• Extracted text:
• • •

The South Korean battery recycling company Sungeel Hitech will the 7th of July open a pre-processing plant for EV batteries in Hungary with a capacity of 50,000 tonnes of battery packs (equal to around 25,000 tonnes of battery cells). The facility will by far be the largest in Europe so far. Full operation is expected in August this year.
Sungeel Hitech, which is one of the largest recyclers of lithium-ion batteries in the world operates facilities in South Korea, China, Malaysia, India and Hungary with a combined pre-processing capacity of 50,000 tonnes (cell level) or about 11 GWh. The 10,000 tpa plant in Hungary outside of Budapest has been focused entirely on production waste, strategically located close to the plants of Samsung SDI and SK Innovation. The new plant, located in Bátonyterenye close to the Slovakian border, will however be focused on recycling of EV batteries. In the region several car manufacturers such as BMW, Audi and Kia are producing cars, and increasingly electric cars, which means there also will be more waste generated from the production, tests and R&D activities.
The total investment in the new plant is according to Korean media 35Bn Won (€26M or $30M) of which the Hungarian Investment Agency (HIPA) has committed 2.7 billion Hungarian Forints (€7.6M or $9M). Media reports tax credits of €4.4M.
The operation will be equipped to efficiently discharge batteries, disassemble and sort material before cells are shredded. The material will then be exported to Sungeel's plant in South Korea where it is treated in a hydrometallurgical process and turned into specialty chemicals (nickel, cobalt and manganese sulphates as well as lithium carbonate or lithium phosphate) to be brought back to the battery value chain.

• • •

• Information provided:
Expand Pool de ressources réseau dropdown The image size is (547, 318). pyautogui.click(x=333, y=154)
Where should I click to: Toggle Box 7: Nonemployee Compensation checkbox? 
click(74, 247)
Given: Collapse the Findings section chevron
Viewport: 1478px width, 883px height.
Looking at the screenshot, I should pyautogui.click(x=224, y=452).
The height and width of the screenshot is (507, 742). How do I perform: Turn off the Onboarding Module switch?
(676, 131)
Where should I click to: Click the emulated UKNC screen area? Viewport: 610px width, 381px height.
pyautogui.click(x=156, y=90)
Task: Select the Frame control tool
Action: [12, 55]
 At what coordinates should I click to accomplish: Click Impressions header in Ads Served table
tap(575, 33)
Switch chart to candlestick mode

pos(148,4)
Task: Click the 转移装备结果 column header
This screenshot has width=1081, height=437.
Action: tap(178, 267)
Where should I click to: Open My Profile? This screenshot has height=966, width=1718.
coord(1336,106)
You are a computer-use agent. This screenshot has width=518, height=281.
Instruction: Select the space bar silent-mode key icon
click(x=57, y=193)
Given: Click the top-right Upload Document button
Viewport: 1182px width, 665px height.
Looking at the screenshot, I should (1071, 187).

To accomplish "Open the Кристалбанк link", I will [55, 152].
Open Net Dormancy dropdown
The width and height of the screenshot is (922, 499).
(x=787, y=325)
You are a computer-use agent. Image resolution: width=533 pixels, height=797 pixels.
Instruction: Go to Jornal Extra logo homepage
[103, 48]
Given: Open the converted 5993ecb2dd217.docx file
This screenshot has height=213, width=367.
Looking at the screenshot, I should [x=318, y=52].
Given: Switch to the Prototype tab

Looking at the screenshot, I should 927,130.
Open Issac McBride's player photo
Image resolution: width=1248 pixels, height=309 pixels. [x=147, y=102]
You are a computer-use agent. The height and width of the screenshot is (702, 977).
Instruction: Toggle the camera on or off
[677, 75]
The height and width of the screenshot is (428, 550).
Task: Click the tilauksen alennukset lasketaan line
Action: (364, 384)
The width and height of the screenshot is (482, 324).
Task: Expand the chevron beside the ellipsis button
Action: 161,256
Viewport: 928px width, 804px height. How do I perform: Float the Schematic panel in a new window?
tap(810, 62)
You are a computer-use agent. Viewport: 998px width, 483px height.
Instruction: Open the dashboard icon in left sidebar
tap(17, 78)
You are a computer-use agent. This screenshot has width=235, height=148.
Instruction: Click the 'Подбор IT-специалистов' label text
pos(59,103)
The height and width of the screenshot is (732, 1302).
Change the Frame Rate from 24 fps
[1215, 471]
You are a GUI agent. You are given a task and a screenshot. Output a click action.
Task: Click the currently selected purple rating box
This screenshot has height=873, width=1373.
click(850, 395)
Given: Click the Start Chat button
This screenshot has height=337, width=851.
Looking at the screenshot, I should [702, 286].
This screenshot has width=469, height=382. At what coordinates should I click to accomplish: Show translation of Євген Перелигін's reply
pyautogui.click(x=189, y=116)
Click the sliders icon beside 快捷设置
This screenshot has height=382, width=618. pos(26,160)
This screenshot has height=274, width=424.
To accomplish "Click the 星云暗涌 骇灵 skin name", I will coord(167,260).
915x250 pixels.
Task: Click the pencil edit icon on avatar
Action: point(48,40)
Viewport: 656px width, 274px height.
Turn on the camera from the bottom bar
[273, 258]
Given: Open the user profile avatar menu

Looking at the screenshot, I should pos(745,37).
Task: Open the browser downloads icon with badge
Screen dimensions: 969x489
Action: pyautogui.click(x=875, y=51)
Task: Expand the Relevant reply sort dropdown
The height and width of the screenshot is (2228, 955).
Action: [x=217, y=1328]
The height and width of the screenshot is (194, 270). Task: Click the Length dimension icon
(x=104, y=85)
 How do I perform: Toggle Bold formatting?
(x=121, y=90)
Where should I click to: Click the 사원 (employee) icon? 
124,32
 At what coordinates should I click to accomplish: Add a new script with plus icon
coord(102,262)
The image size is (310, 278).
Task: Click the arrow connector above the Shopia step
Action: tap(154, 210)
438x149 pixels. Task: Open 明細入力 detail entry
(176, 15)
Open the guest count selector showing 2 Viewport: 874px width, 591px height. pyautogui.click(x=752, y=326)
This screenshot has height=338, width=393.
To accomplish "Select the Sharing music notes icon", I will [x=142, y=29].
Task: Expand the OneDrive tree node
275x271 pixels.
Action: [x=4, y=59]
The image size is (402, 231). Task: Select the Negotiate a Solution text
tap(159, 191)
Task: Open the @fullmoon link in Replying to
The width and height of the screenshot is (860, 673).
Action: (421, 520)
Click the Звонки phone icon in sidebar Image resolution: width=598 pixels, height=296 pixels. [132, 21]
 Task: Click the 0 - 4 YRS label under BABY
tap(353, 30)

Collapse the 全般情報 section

• • •

• Problem set:
• 1. Reproduce the passage of the article on Sungeel Hitech's Hungarian plant between "The total investment" and "battery value chain.", inclusive.
• 2. In the article on Sungeel Hitech's Hungarian plant, where is the new EV battery plant located?
• 3. The article on Sungeel Hitech's Hungarian plant expects more battery waste in the region around the new plant. Explain the reason it gives.

• Answers given:
• 1.
The total investment in the new plant is according to Korean media 35Bn Won (€26M or $30M) of which the Hungarian Investment Agency (HIPA) has committed 2.7 billion Hungarian Forints (€7.6M or $9M). Media reports tax credits of €4.4M.
The operation will be equipped to efficiently discharge batteries, disassemble and sort material before cells are shredded. The material will then be exported to Sungeel's plant in South Korea where it is treated in a hydrometallurgical process and turned into specialty chemicals (nickel, cobalt and manganese sulphates as well as lithium carbonate or lithium phosphate) to be brought back to the battery value chain.

• 2. It is in Bátonyterenye, close to the Slovakian border.

• 3. Several car manufacturers in the region, such as BMW, Audi and Kia, are producing cars, and increasingly electric cars. As a result, their production, tests and R&D activities will generate more waste.